Risale al 1910 l’acquisto, da parte della comunità cattolica di Basilea, del terreno nel quartiere industriale di St. Johann sul quale realizzare la chiesa di Sant’Antonio. Il concorso di architettura indetto successivamente non diede risultati convincenti, per cui la parrocchia chiese un consulto all’autorevole architetto Karl C. Moser (Baden, 1860 - Zurigo, 1936) che in breve tempo conquistò la fiducia della committenza con una proposta progettuale originale e inattesa.
La difficoltà nell’ideazione della nuova chiesa derivava dalla posizione urbana del terreno messo a disposizione che, da un lato, si presentava allineato sullo stesso fronte degli edifici contigui lungo la strada e, dall’altro, nella parte arretrata della corte, offriva un ampio spazio libero per una possibile edificazione (come in effetti veniva proposto nella maggior parte dei progetti di concorso). Karl Moser avanzò, invece, una soluzione ingegnosa che poneva il corpo allungato della chiesa parallelo al fronte stradale, realizzando di fatto una continuità con gli edifici residenziali della strada. Un’ulteriore invenzione progettuale è data dalle due estremità del corpo edilizio della chiesa, che si configurano – l’una con un grande portale monumentale in calcestruzzo che permette di accedere alla corte (dove si trovano la sagrestia e la casa parrocchiale), l’altra connotata da un’imponente torre campanaria alta settanta metri (un “silos per le anime” dissero subito le malelingue di quel tempo) – come una presenza in dialogo con i contenuti industriali propri di quel quartiere.

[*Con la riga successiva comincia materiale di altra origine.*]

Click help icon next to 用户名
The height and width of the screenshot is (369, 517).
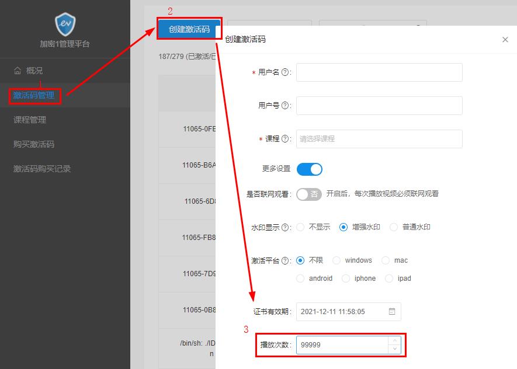286,72
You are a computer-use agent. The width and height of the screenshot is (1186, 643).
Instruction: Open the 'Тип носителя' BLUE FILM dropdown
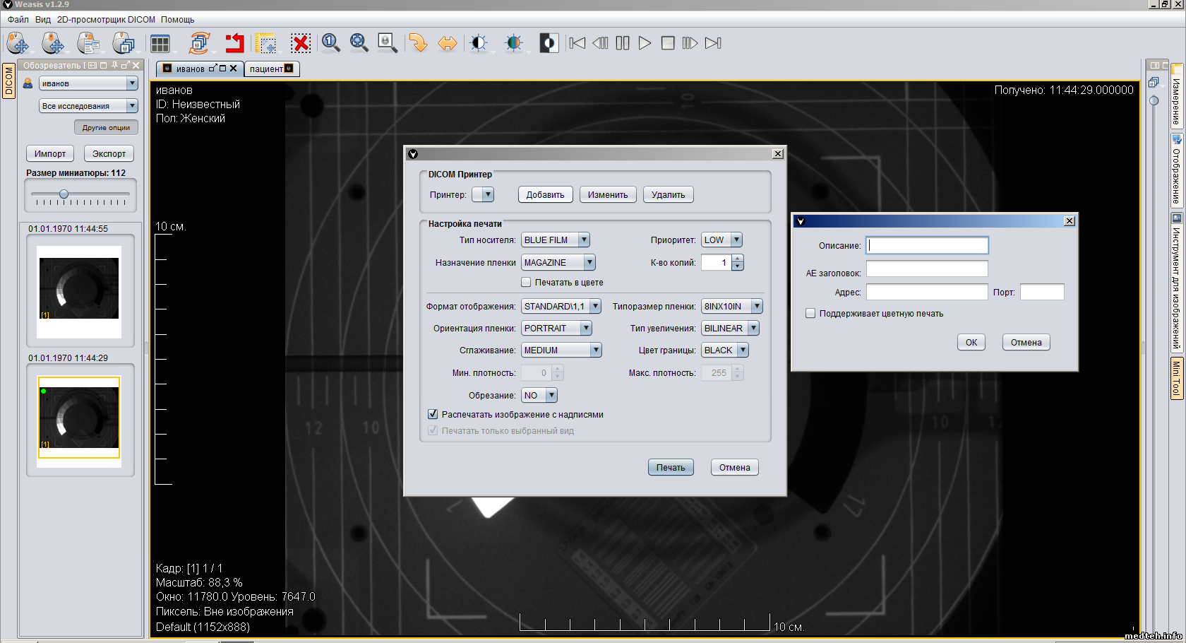tap(555, 240)
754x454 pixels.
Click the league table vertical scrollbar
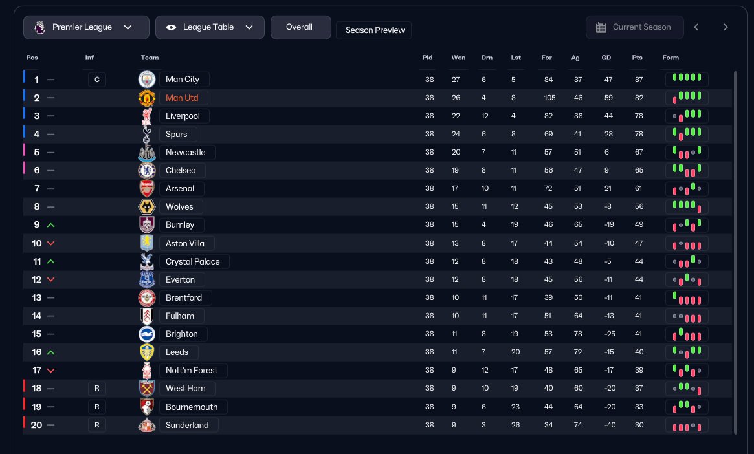pyautogui.click(x=735, y=252)
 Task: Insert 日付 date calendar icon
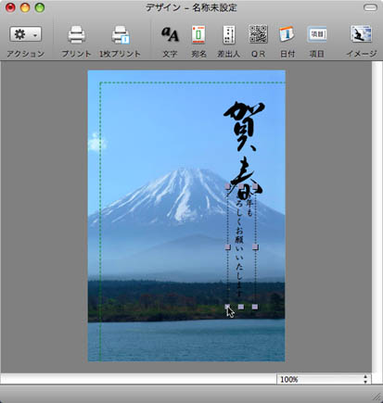287,34
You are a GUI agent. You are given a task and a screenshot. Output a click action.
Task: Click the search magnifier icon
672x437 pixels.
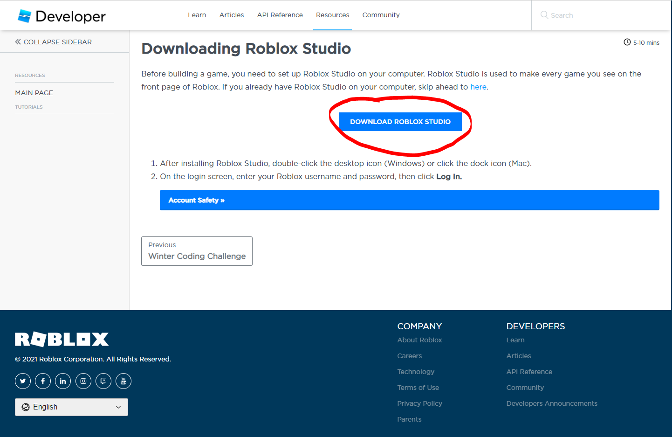click(x=544, y=15)
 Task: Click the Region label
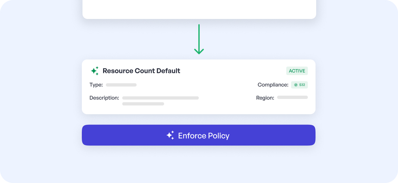[x=265, y=98]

È evidente come questo impianto planimetrico, coraggioso e innovativo, subordini intelligentemente una soluzione architettonica alla morfologia urbana: la tipologia ecclesiale non viene considerata come un corpo autonomo, ma come parte del disegno della città. Risiede in questa magistrale idea una nuova modernità. Per questa realizzazione va poi segnalato l’uso libero e spregiudicato del calcestruzzo lasciato a vista, proprio in un momento in cui questo materiale era prerogativa unicamente delle costruzioni industriali. Un uso di grande attualità nelle configurazioni esterne e profondamente tradizionale e classico negli spazi interni che presentano una tipologia basilicale a tre navate, di cui quella centrale voltata a pieno arco. Le pareti delle navate laterali si caratterizzano per la presenza di grandi vetrate a tutta altezza, per le quali l’architetto si avvalse dell’intervento degli artisti Otto Staiger e Hans Stocker, così da inondare lo spazio di luce e colori, rendendolo metafisico.
Questa chiesa basilese, realizzata tra il 1925 e il 1927, esprime compiutamente la coscienza critica di quel momento storico in cui l’eclettismo di fine Ottocento si confronta con i nuovi canoni di una possibile bellezza che incontrerà presto le avanguardie artistiche del Novecento. La disinvoltura nell’utilizzo di nuovi materiali dentro forme artistiche e funzionali nate da tipologie consolidate da un lungo passato, è un rovello che ritroviamo nelle zone incerte nei periodi di transizioni epocali. Anche per questo Karl Moser è oggi ristudiato come maestro di grande modernità: il suo insegnamento e la nuova gerarchia di valori introdotti rispetto alla città, restano un monito severo verso coloro che non riescono a rimuovere il proprio linguaggio da una sempre più inquietante autoreferenzialità.